(SUPPLIED INFORMATION Opens)
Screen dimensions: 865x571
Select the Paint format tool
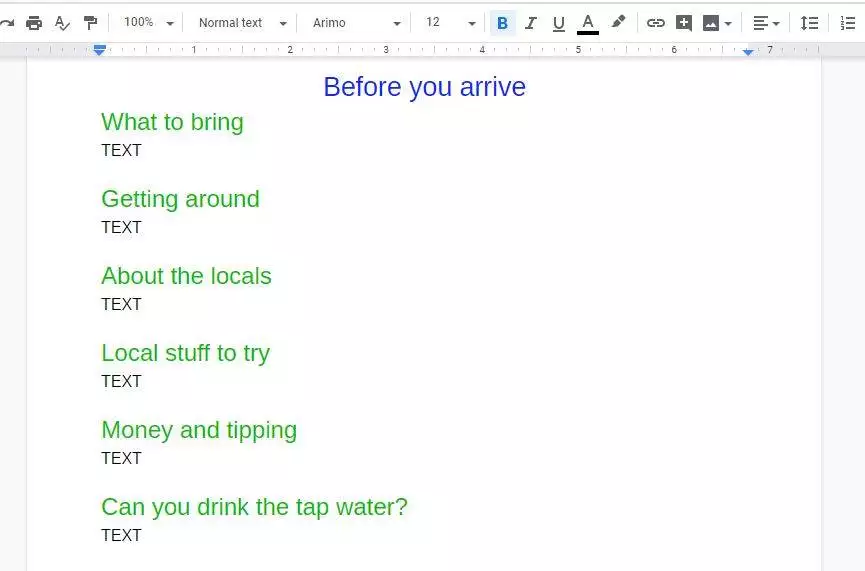[x=91, y=23]
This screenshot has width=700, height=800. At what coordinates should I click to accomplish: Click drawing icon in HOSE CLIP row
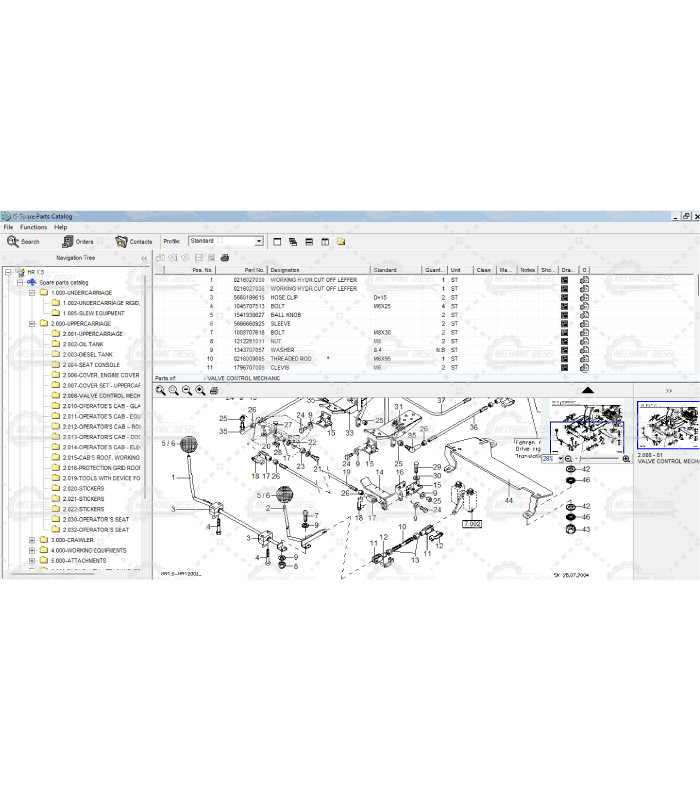pyautogui.click(x=565, y=298)
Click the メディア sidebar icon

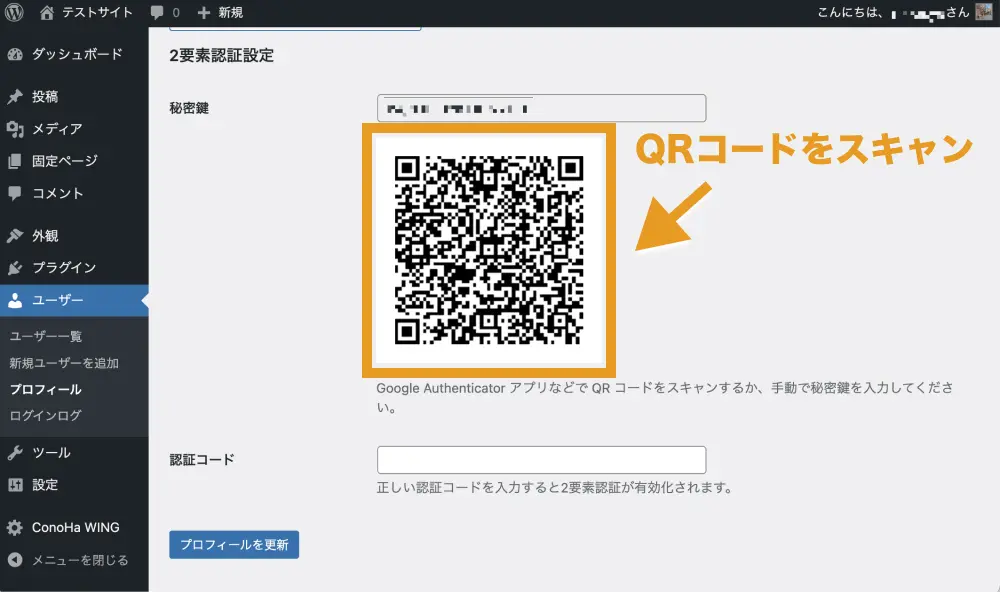(15, 129)
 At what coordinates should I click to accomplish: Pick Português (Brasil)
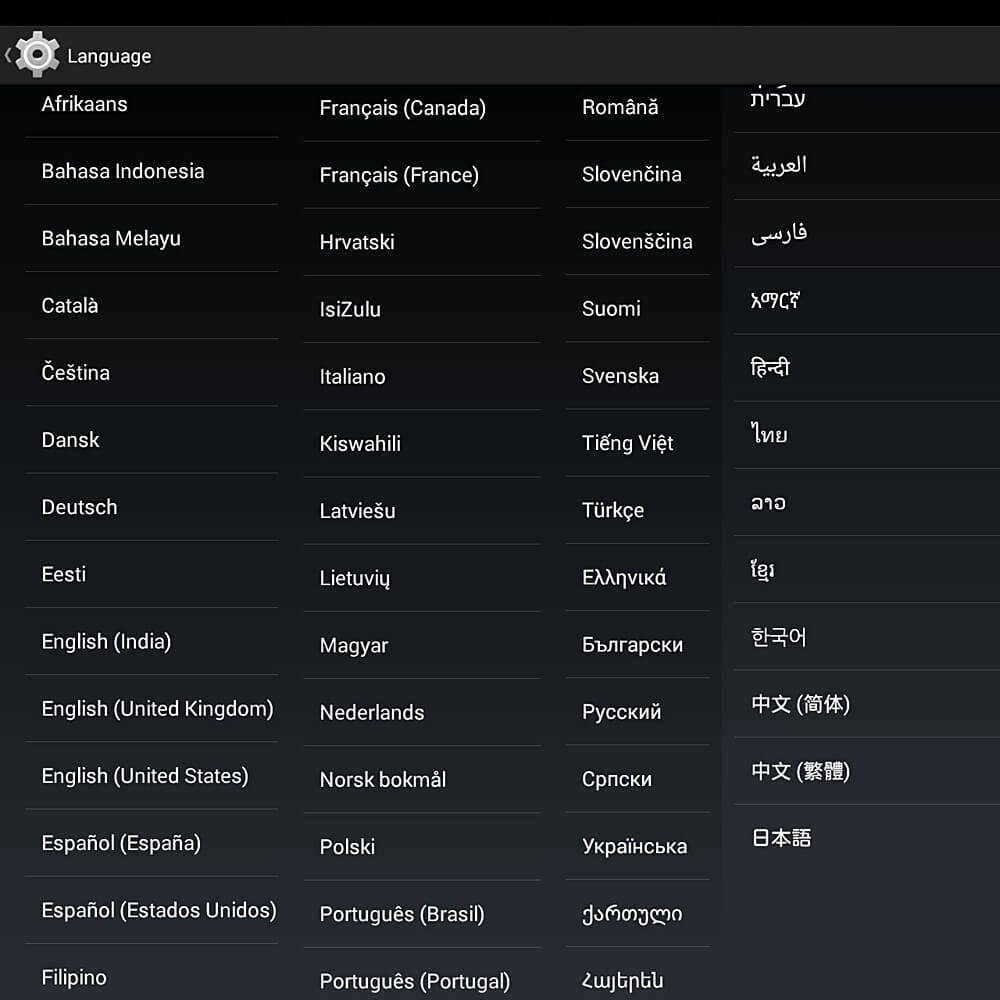[422, 914]
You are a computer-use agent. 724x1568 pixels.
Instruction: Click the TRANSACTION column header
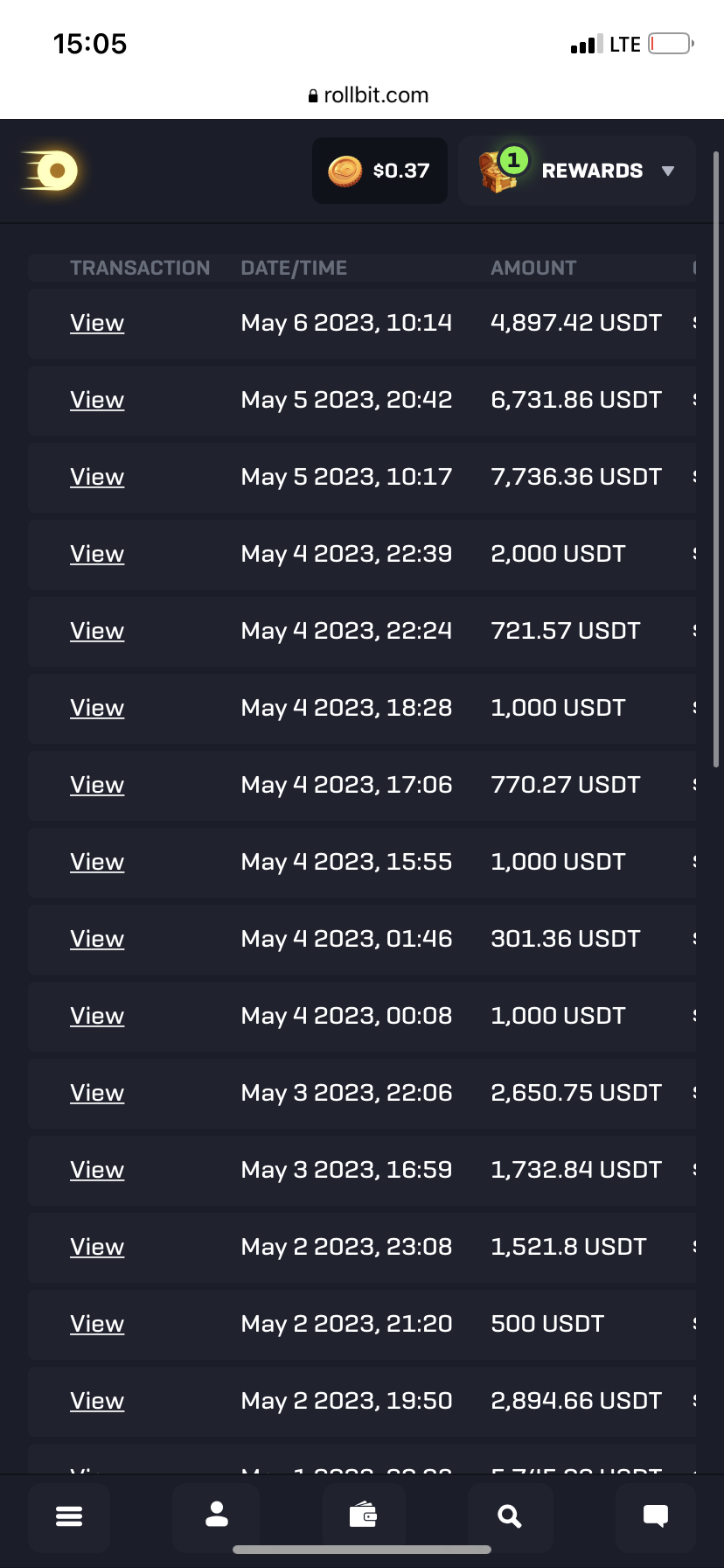click(140, 268)
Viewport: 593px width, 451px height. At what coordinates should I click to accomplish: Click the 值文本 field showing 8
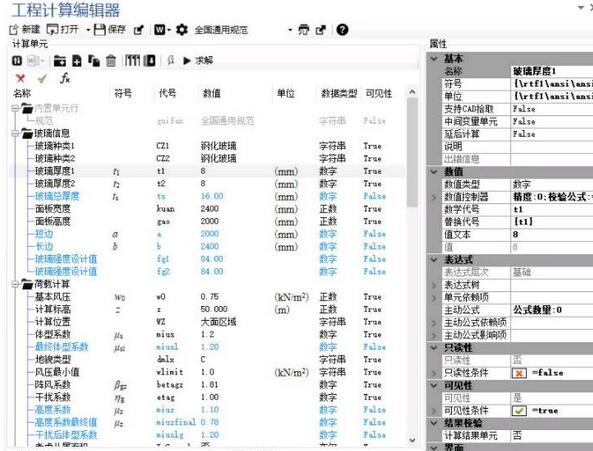[x=552, y=234]
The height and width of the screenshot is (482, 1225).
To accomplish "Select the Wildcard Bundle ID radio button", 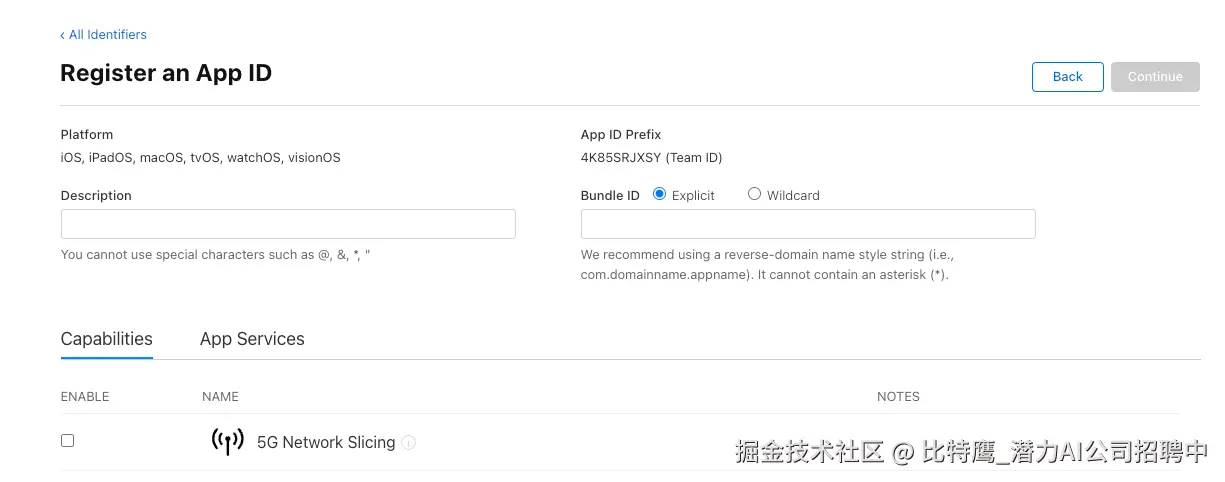I will point(754,194).
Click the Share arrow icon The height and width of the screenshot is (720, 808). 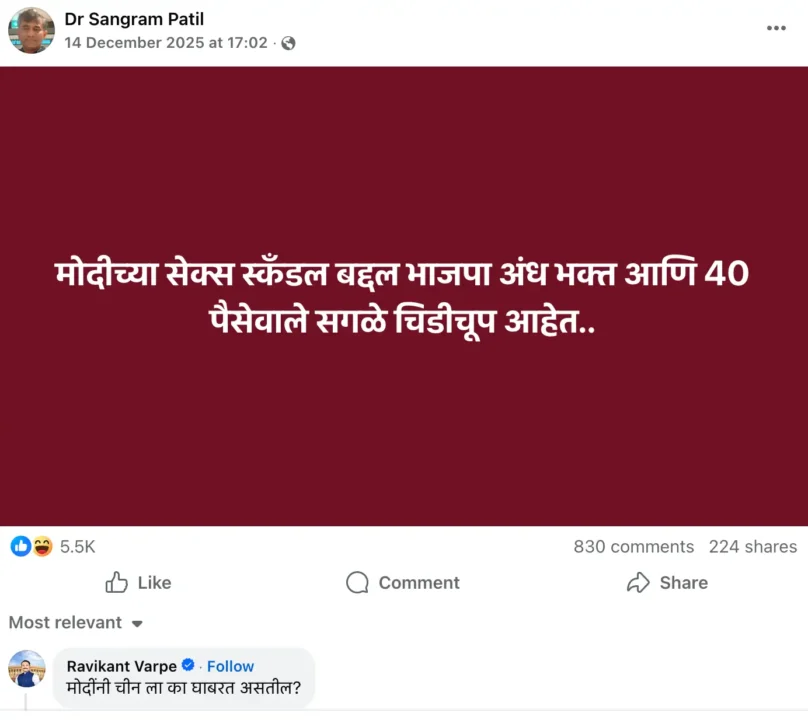pos(639,582)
(SUPPLIED INFORMATION Closes)
WORK ITEM — Look above for the line containing "Instruction: Click the", then copy exactly from it through the line containing "The height and width of the screenshot is (482, 1225).", keeping both and leaving out pictures. Add nothing else.

ANSWER SECTION —
Instruction: Click the TRANSACTION column header
click(140, 268)
Viewport: 593px width, 451px height. At what coordinates should I click to accomplish: Click the 值文本 field showing 8
[x=552, y=234]
The height and width of the screenshot is (482, 1225).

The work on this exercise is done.